A High Court case to stop tests on the remains of 17 Tasmanian Aborigines has been deferred until 7 March.
The museum wants to conduct tests before it returns the remains
Australian aboriginal leaders will give evidence against London's Natural History Museum, which currently holds the 19th Century remains.
The museum has agreed to return the specimens, but not until tests are complete. It will argue that the tests will help the study of human evolution.
The case was delayed because more parties wanted to make submissions.
These include the Secretary of State for Culture, Media and Sport, the Australian Government, the Minority Rights Group and the Commission for Racial Equality.
The Tasmanian Aboriginal Centre (TAC), which is bringing the legal action through the Australian High Commission, complained the tests desecrated the beliefs of its community.
The dead are said to be "souls in torment" until properly buried, according to aboriginal custom.
"They would never dare to do these experiments to the human remains of Jews or Roma or Scots or Manx Islanders," said Michael Mansell of the TAC.
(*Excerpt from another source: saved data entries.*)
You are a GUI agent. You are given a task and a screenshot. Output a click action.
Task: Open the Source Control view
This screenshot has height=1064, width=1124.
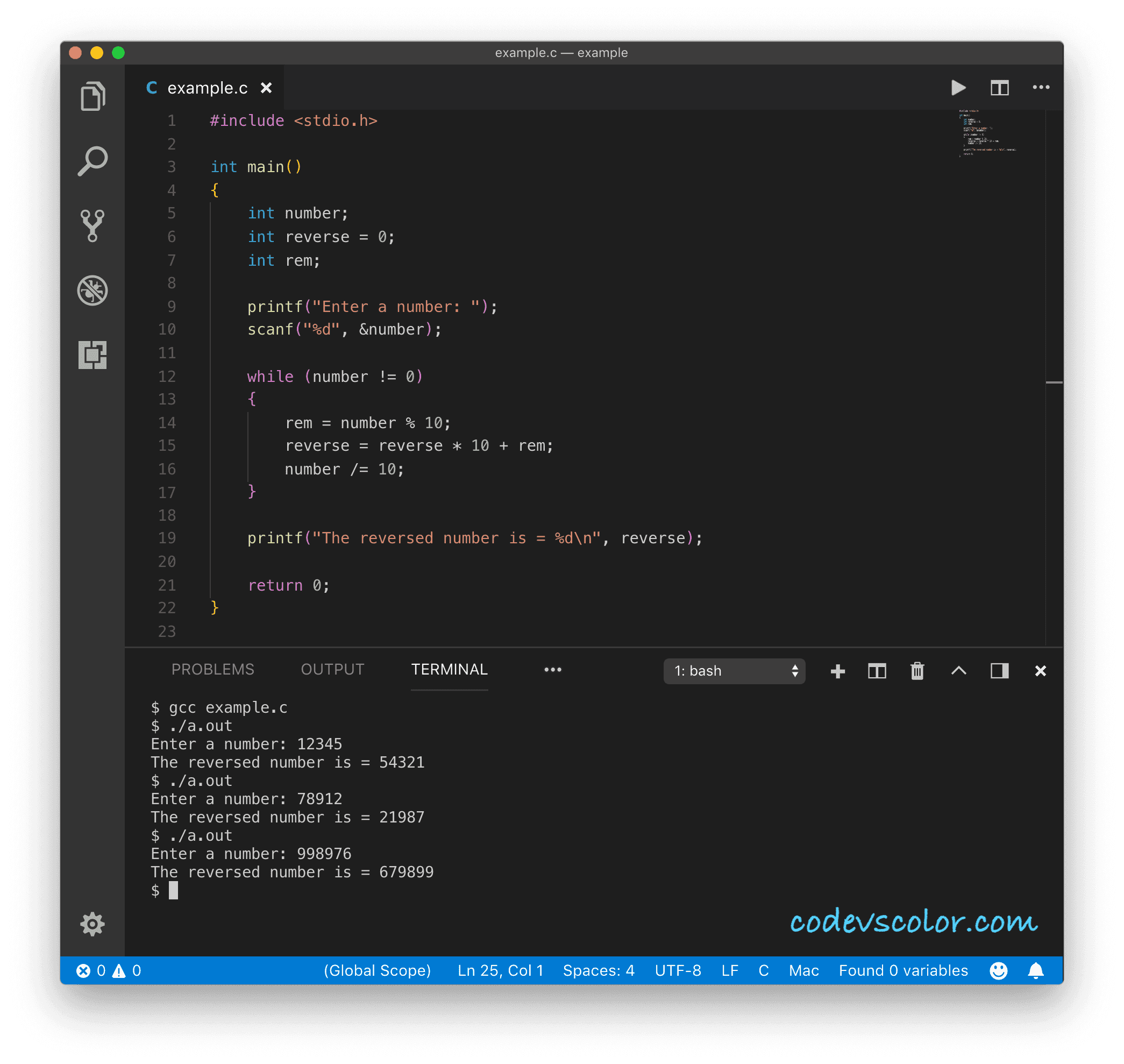pos(93,226)
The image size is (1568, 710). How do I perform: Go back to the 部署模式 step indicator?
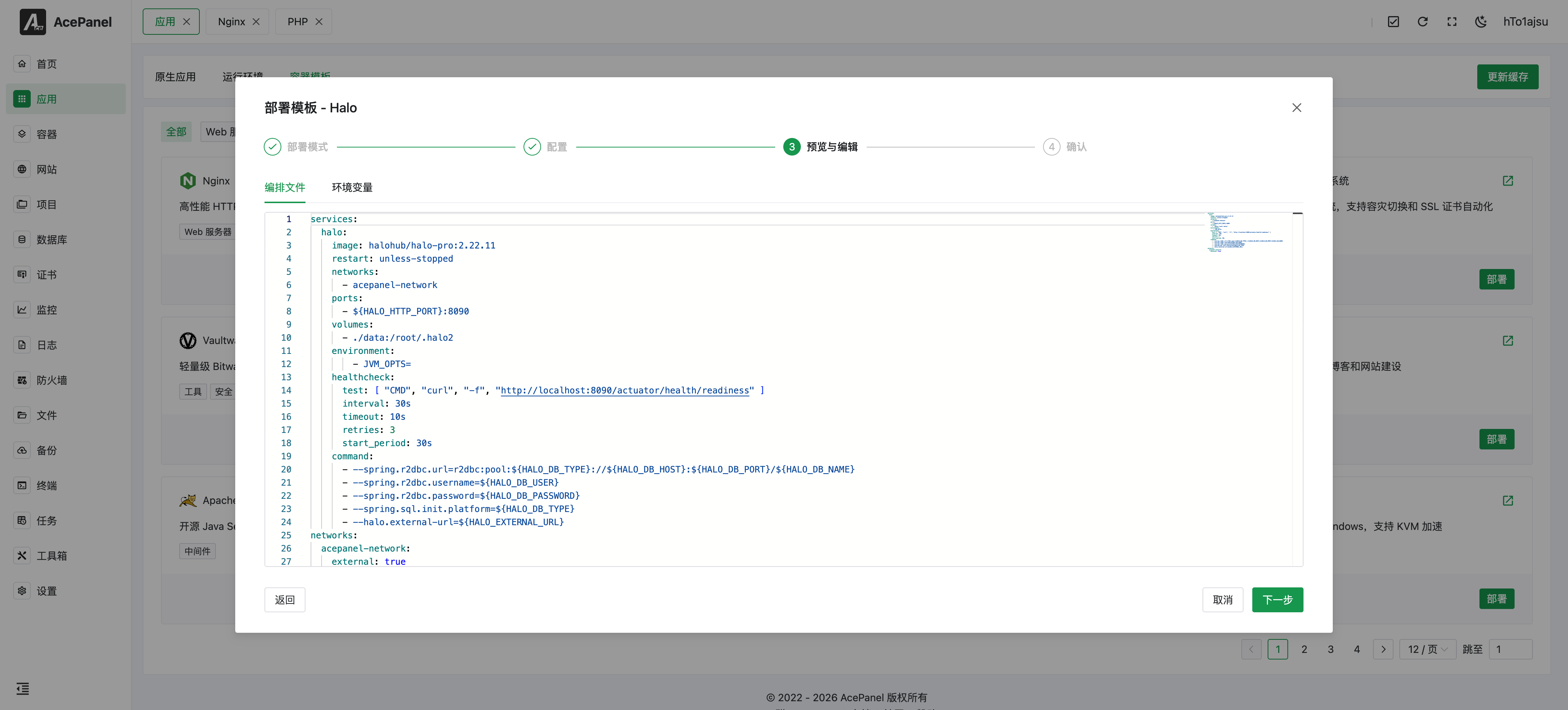[x=272, y=147]
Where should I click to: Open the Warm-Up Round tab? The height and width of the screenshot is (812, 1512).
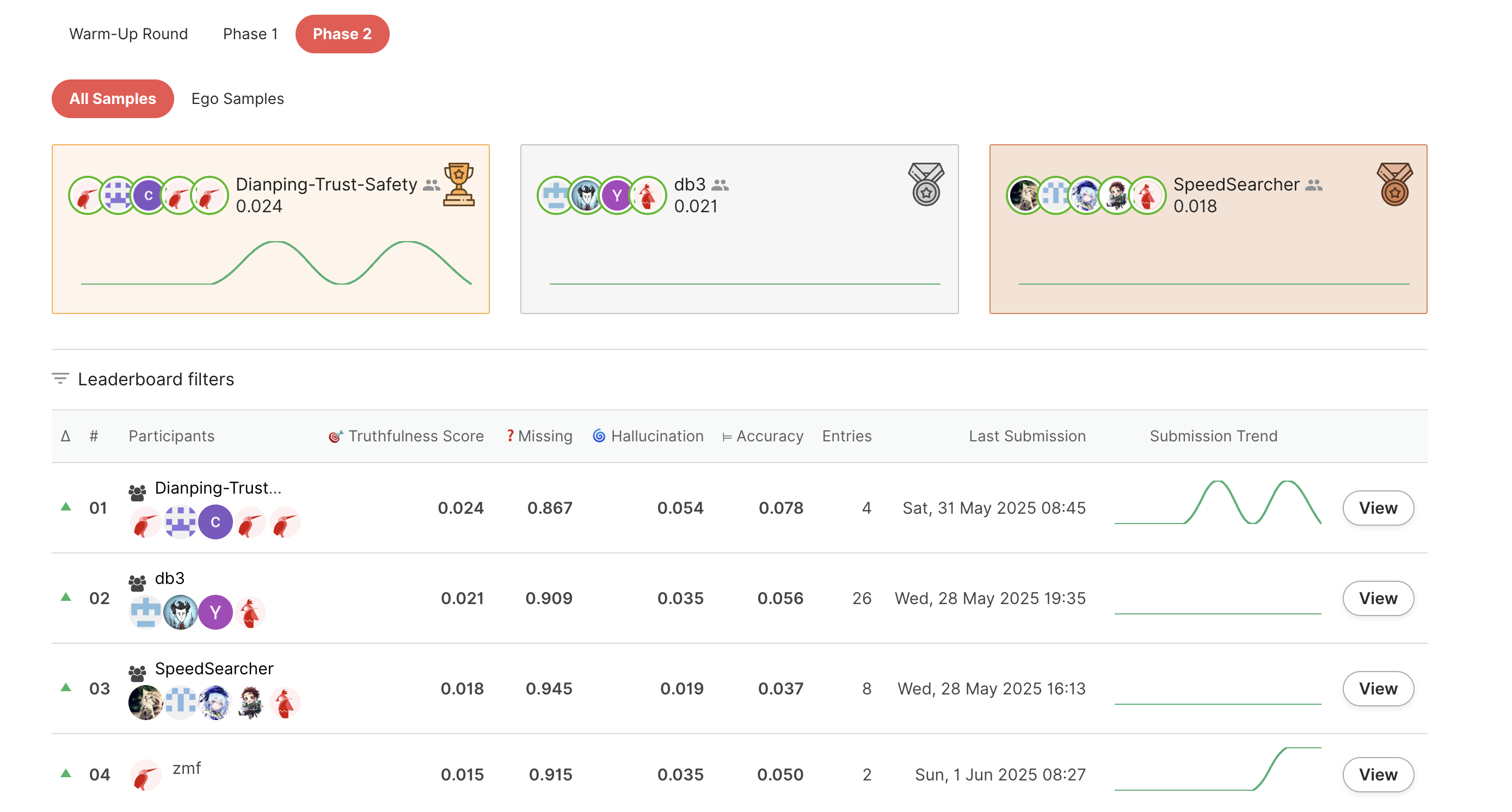[x=128, y=34]
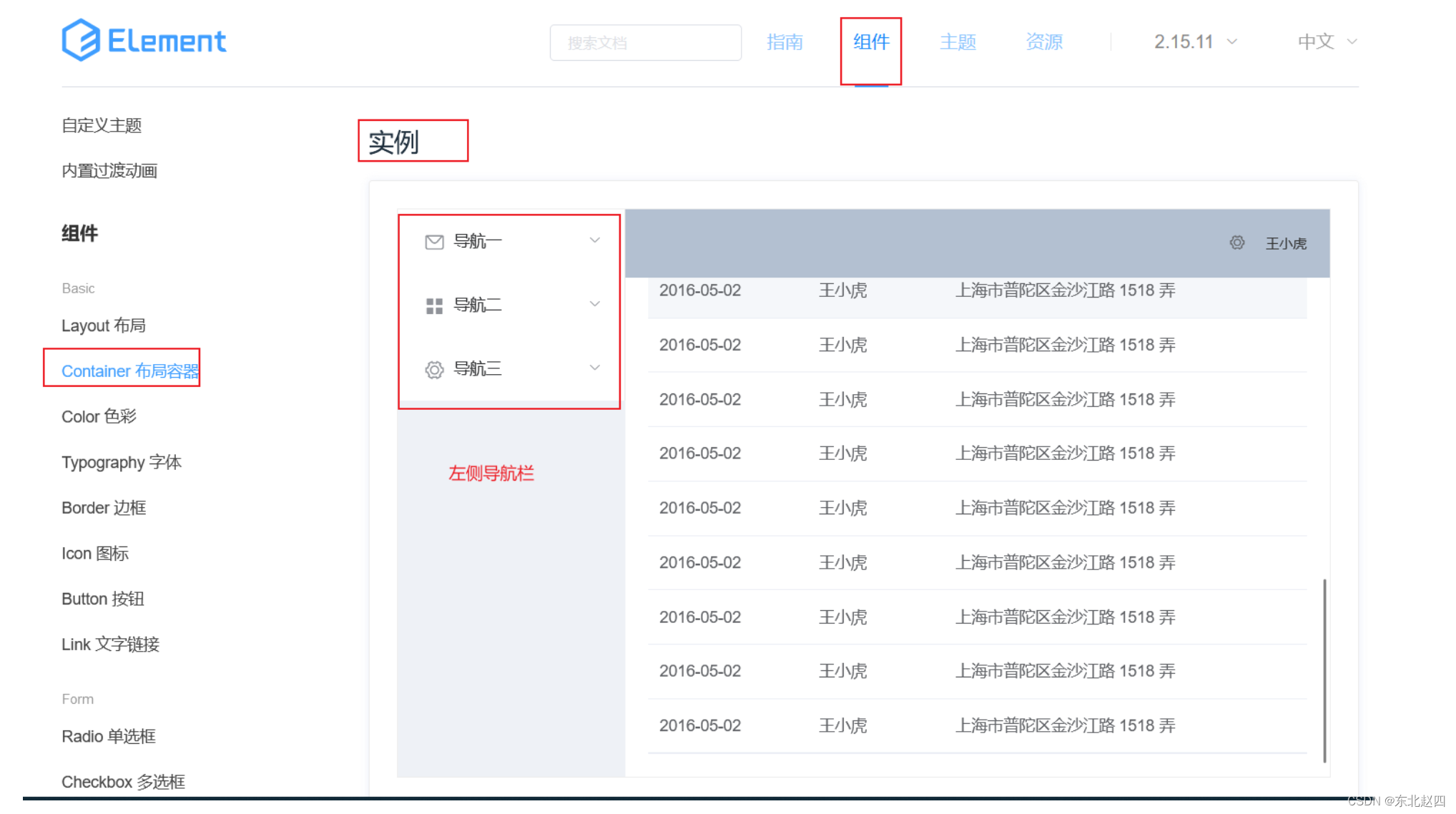The height and width of the screenshot is (814, 1456).
Task: Click the settings gear next to 王小虎
Action: (x=1237, y=243)
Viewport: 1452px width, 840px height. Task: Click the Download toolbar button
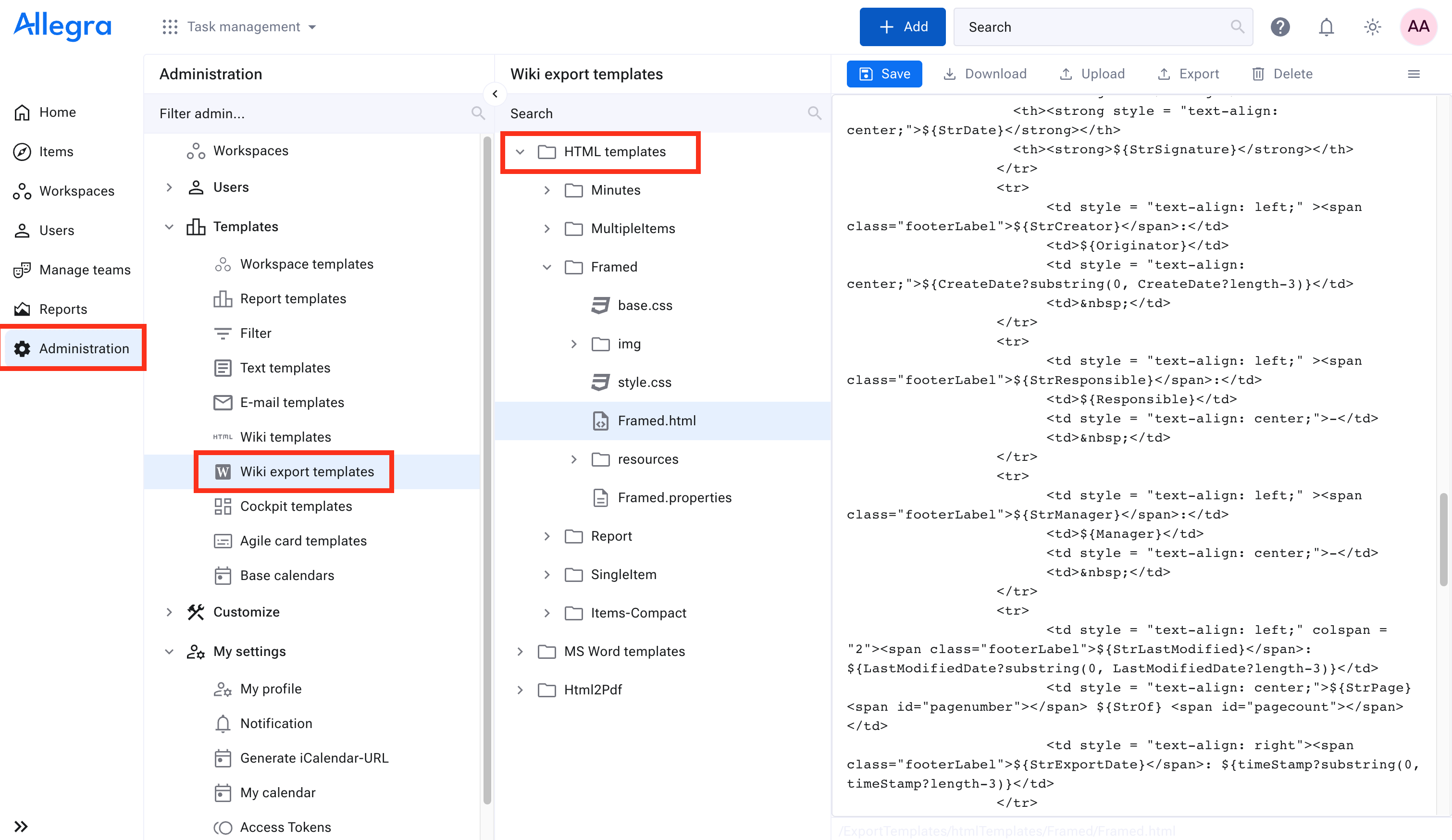[985, 74]
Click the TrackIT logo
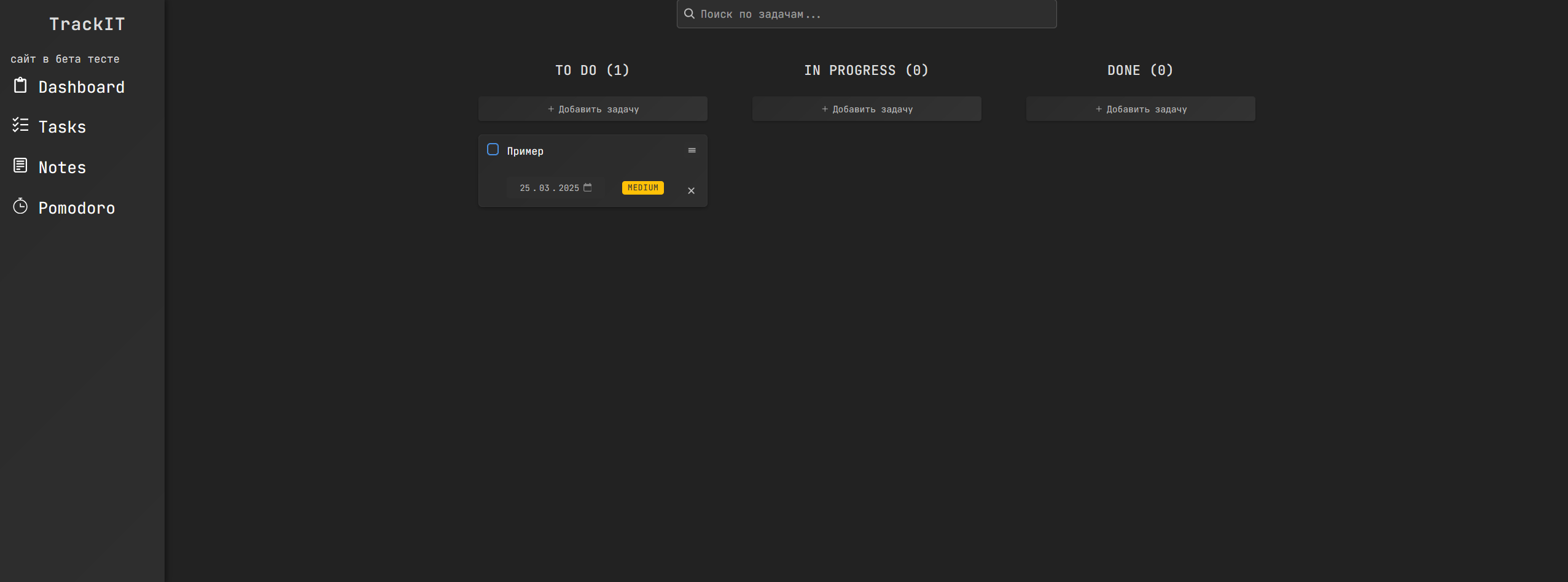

"That they intend to mutilate our ancestors without our consent shows that they have not lost the same primitive mindset of the first English settlers, who treated our people as sub-humans."
But the Natural History Museum said in a statement: "The data collected from the Tasmanian remains is of significance to the global scientific community as the once isolated nature of the aboriginal population of Tasmania makes the collection irreplaceable for research."
The Tasmanian materials were largely collected in the 19th Century by George Augustus Robinson who had been contracted by the colonial government of the day to clear lands by force for European settlers.
On his death, the remains were passed into the possession of other individuals and eventually deposited in UK institutions, and then gradually brought under the keeping of the Natural History Museum.
The South Kensington institution says it has been keen to facilitate the repatriation process, and has tried to balance the contrasting positions of the scientists, who would like to continue to retain the materials indefinitely for future study, and the aboriginal community, who want an immediate surrender of the collection.
The museum's independent Human Remains Advisory Panel recommended in November the compromise position of a three-month period of investigation followed by repatriation.
But the TAC has gone to court to try to stop this, and an initial hearing has permitted the museum's researchers to work on the specimens only on the basis that they do not use invasive techniques, such as DNA analysis.
The case is a clash of cultures, and mirrors events in the US where institutions and native Indian groups have also argued over ownership, access and research-importance of skeletal remains, some of them thousands of years old.
Scientists in the UK say the Tasmanian remains are important because they represent a population that was quite distinct from those on mainland Australia.
Tasmanian populations appear to have been isolated from mainland aboriginal Australians for 10,000 years until the arrival of Europeans in the 19th Century.
According to the TAC, there were around 8,000 Aboriginals in Tasmania when the British settled the island in 1802, but by 1850 there were just 47 left, after thousands were killed in massacres and or by disease brought in by the colonists.
An "unhealthy" interest in their remains led to a number of grave robberies taking place and to some remains coming lawfully into the possession of the museum from various collections over 100 years ago, said Geoffrey Robertson QC, speaking on behalf of the TAC.